Written problem:
Update the items starting at the line that contains "Open the View menu" and ending at the line that contains "Action: click(x=55, y=30)" by putting "Window" in place of "View", with nothing else changed. Write out only those lines, and leave the pictures out.
━━━━━ Material provided
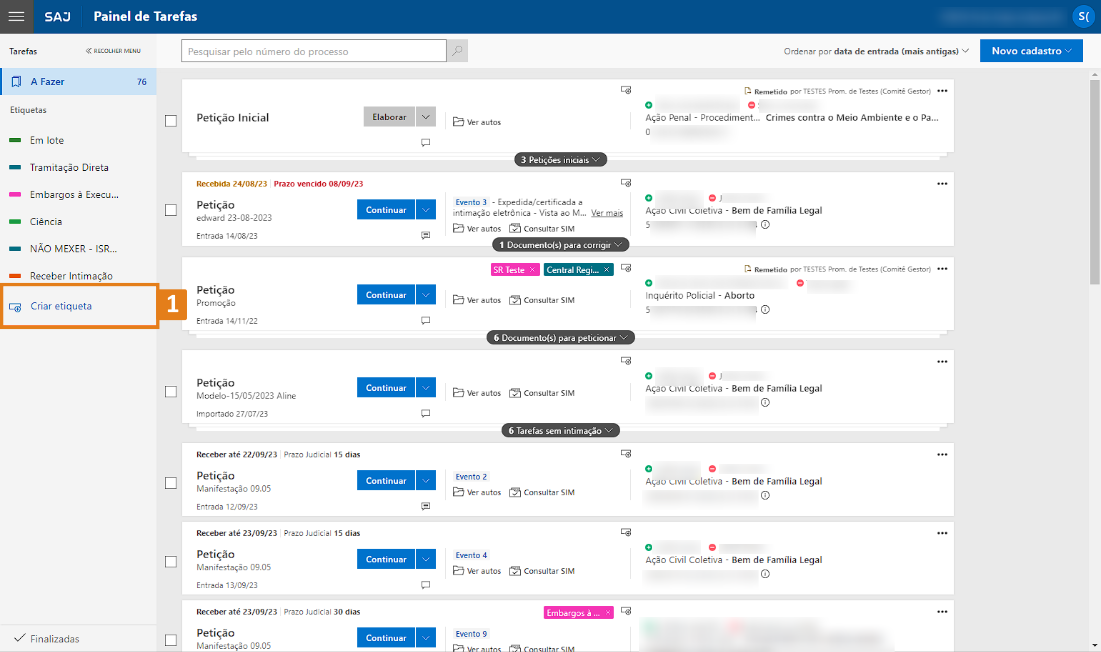Filter by the pink 'Embargos à Execu...' label

73,195
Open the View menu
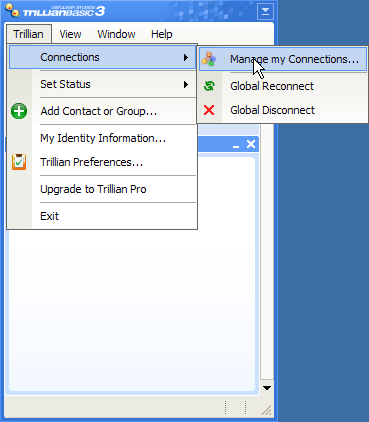Image resolution: width=369 pixels, height=422 pixels. (70, 34)
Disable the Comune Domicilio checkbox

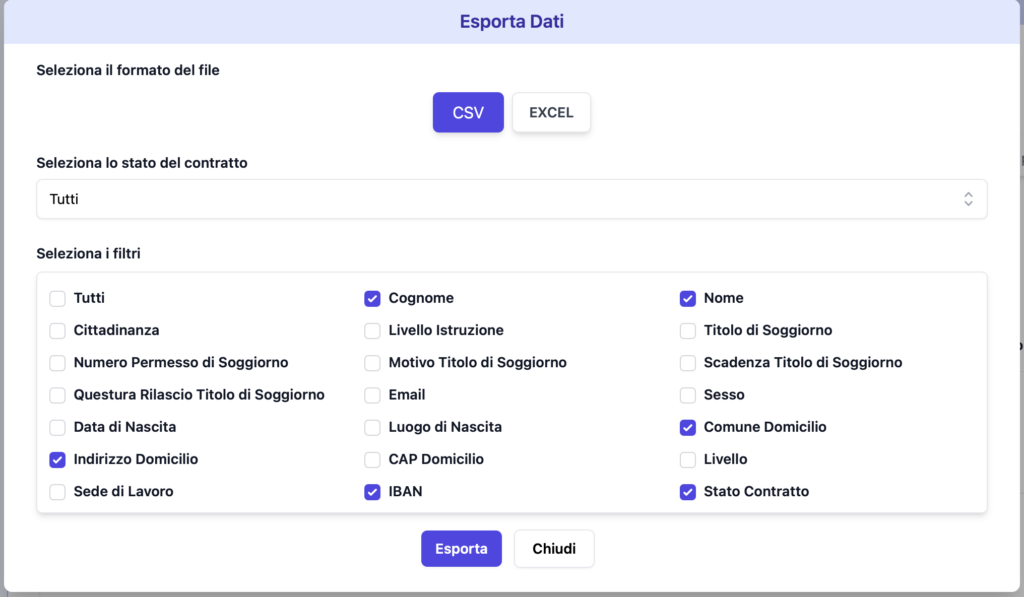[x=688, y=427]
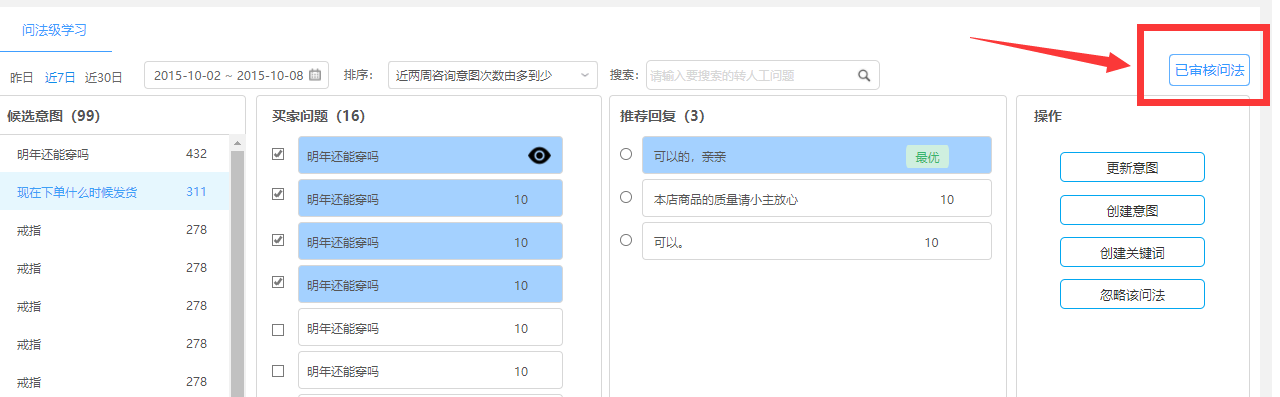The image size is (1280, 397).
Task: Switch to the 问法级学习 tab
Action: click(x=55, y=30)
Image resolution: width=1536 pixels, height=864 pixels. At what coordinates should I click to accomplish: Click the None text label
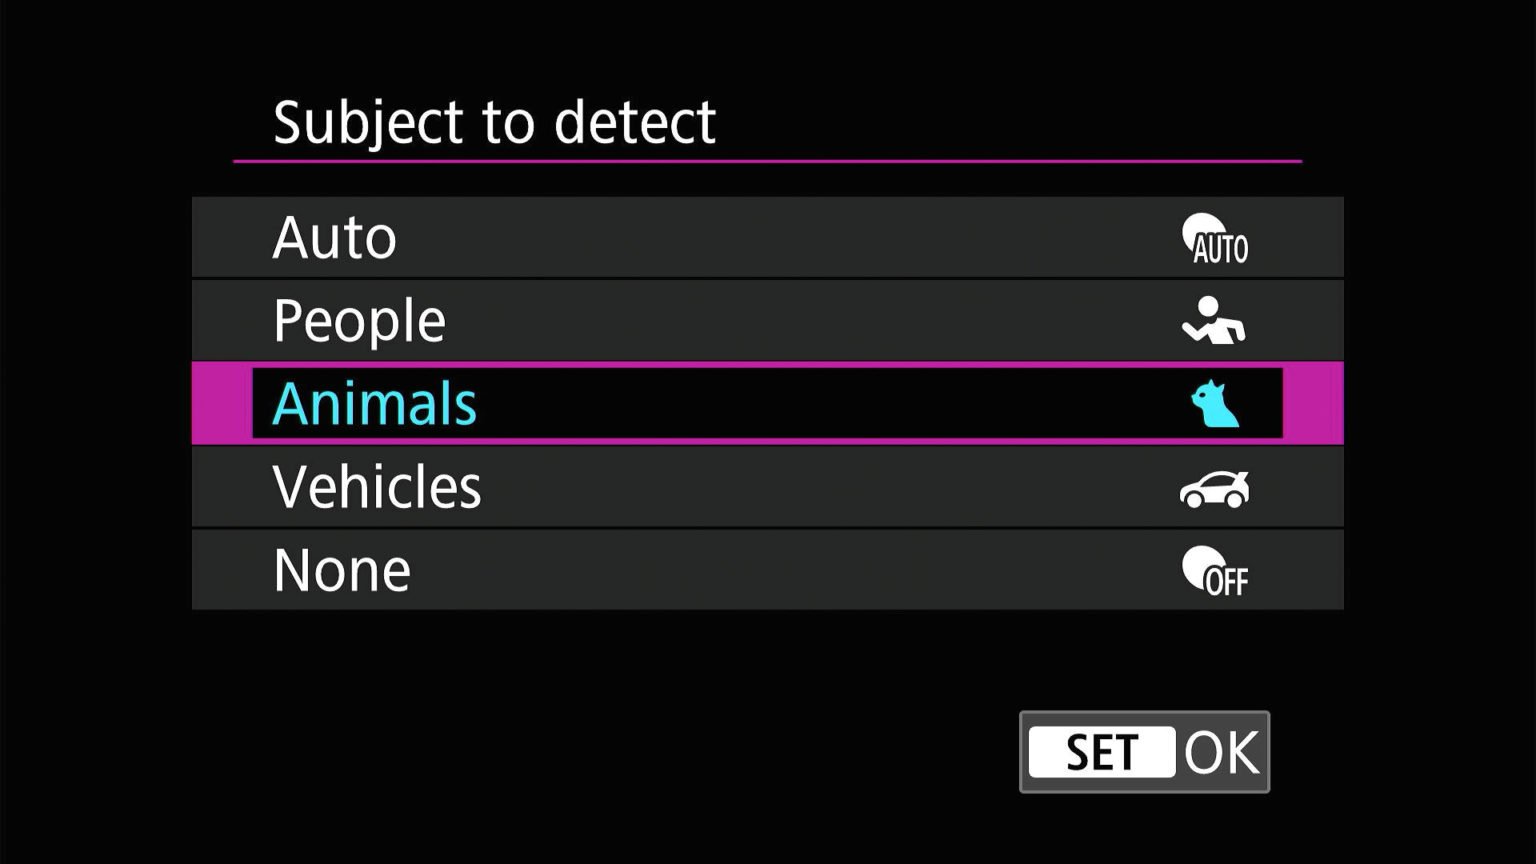click(x=341, y=569)
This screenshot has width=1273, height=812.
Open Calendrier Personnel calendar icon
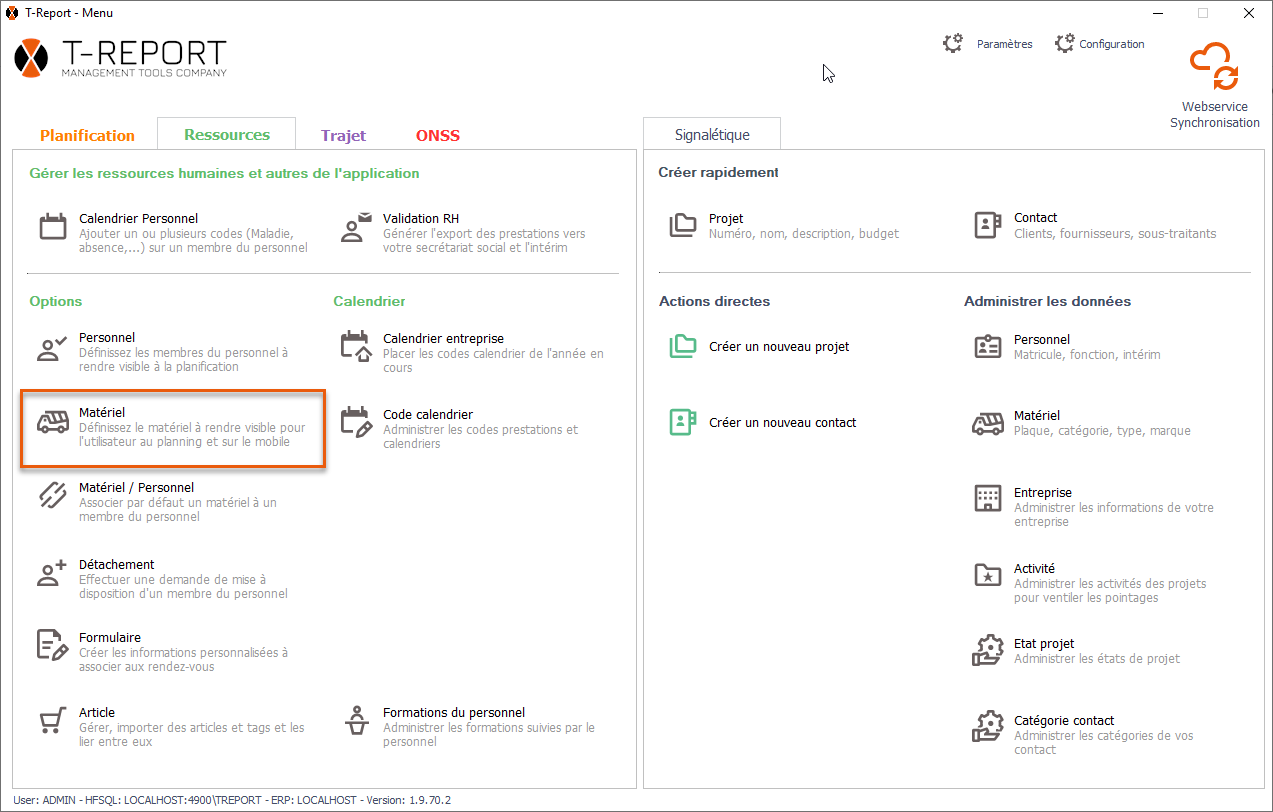coord(53,227)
━━━━━━━━━━
Answer to this exercise:
Open the Window menu
Image resolution: width=369 pixels, height=422 pixels. (70, 34)
Disable the Comune Domicilio checkbox

[x=688, y=427]
The image size is (1280, 397).
Task: Switch to the 问法级学习 tab
Action: click(x=55, y=30)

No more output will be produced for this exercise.